- Exercise directions
Write the records out again, unchanged.

___

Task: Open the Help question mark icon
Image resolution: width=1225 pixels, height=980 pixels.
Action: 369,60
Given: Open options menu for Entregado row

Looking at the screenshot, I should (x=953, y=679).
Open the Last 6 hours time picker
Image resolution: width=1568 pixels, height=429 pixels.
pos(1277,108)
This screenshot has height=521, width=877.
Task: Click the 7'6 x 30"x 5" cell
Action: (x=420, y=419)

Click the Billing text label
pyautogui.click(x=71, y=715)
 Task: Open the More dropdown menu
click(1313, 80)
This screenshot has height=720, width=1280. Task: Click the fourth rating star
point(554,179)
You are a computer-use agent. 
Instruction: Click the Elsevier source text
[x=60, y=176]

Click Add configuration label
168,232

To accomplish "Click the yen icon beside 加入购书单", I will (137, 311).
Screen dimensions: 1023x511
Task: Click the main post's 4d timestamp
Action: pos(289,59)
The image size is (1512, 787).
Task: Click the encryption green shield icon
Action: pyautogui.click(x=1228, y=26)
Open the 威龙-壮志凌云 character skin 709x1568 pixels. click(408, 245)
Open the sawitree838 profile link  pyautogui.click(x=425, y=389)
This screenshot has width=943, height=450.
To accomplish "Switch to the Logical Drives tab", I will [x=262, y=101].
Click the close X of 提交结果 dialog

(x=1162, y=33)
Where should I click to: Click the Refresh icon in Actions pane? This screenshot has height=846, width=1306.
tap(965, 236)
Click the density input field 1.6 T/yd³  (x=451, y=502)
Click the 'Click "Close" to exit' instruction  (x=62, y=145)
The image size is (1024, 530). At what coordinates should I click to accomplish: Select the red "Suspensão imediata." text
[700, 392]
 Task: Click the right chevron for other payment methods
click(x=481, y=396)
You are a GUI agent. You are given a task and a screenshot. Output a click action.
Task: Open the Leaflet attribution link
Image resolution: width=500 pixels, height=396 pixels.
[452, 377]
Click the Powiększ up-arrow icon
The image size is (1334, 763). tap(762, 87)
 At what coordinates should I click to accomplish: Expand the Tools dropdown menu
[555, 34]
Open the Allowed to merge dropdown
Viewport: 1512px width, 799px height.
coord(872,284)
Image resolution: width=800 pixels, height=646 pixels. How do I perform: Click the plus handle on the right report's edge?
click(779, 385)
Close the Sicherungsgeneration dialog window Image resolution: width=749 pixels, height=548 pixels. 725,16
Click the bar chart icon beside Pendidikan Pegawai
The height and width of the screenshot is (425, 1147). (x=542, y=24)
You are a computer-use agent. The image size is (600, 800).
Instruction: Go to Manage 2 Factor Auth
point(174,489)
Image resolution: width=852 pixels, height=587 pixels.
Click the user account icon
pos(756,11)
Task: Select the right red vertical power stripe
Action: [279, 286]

___

- Written response
Task: Open the Help question mark icon
Image resolution: width=1225 pixels, height=980 pixels.
Action: 369,60
Given: Open options menu for Entregado row

Looking at the screenshot, I should (x=953, y=679).
Open the Last 6 hours time picker
Image resolution: width=1568 pixels, height=429 pixels.
pos(1277,108)
This screenshot has height=521, width=877.
Task: Click the 7'6 x 30"x 5" cell
Action: (x=420, y=419)

Click the Billing text label
pyautogui.click(x=71, y=715)
 Task: Open the More dropdown menu
click(1313, 80)
This screenshot has height=720, width=1280. Task: Click the fourth rating star
point(554,179)
You are a computer-use agent. 
Instruction: Click the Elsevier source text
[x=60, y=176]

Click Add configuration label
168,232

To accomplish "Click the yen icon beside 加入购书单", I will (137, 311).
Screen dimensions: 1023x511
Task: Click the main post's 4d timestamp
Action: pos(289,59)
The image size is (1512, 787).
Task: Click the encryption green shield icon
Action: pyautogui.click(x=1228, y=26)
Open the 威龙-壮志凌云 character skin 709x1568 pixels. click(408, 245)
Open the sawitree838 profile link  pyautogui.click(x=425, y=389)
This screenshot has width=943, height=450.
To accomplish "Switch to the Logical Drives tab", I will [x=262, y=101].
Click the close X of 提交结果 dialog

(x=1162, y=33)
Where should I click to: Click the Refresh icon in Actions pane? This screenshot has height=846, width=1306.
tap(965, 236)
Click the density input field 1.6 T/yd³  (x=451, y=502)
Click the 'Click "Close" to exit' instruction  (x=62, y=145)
The image size is (1024, 530). At what coordinates should I click to accomplish: Select the red "Suspensão imediata." text
[700, 392]
 Task: Click the right chevron for other payment methods
click(x=481, y=396)
You are a GUI agent. You are given a task and a screenshot. Output a click action.
Task: Open the Leaflet attribution link
Image resolution: width=500 pixels, height=396 pixels.
[452, 377]
Click the Powiększ up-arrow icon
The image size is (1334, 763). tap(762, 87)
 At what coordinates should I click to accomplish: Expand the Tools dropdown menu
[555, 34]
Open the Allowed to merge dropdown
Viewport: 1512px width, 799px height.
coord(872,284)
Image resolution: width=800 pixels, height=646 pixels. How do I perform: Click the plus handle on the right report's edge?
click(779, 385)
Close the Sicherungsgeneration dialog window Image resolution: width=749 pixels, height=548 pixels. 725,16
Click the bar chart icon beside Pendidikan Pegawai
The height and width of the screenshot is (425, 1147). (x=542, y=24)
You are a computer-use agent. The image size is (600, 800).
Instruction: Go to Manage 2 Factor Auth
point(174,489)
Image resolution: width=852 pixels, height=587 pixels.
Click the user account icon
pos(756,11)
Task: Select the right red vertical power stripe
Action: [279, 286]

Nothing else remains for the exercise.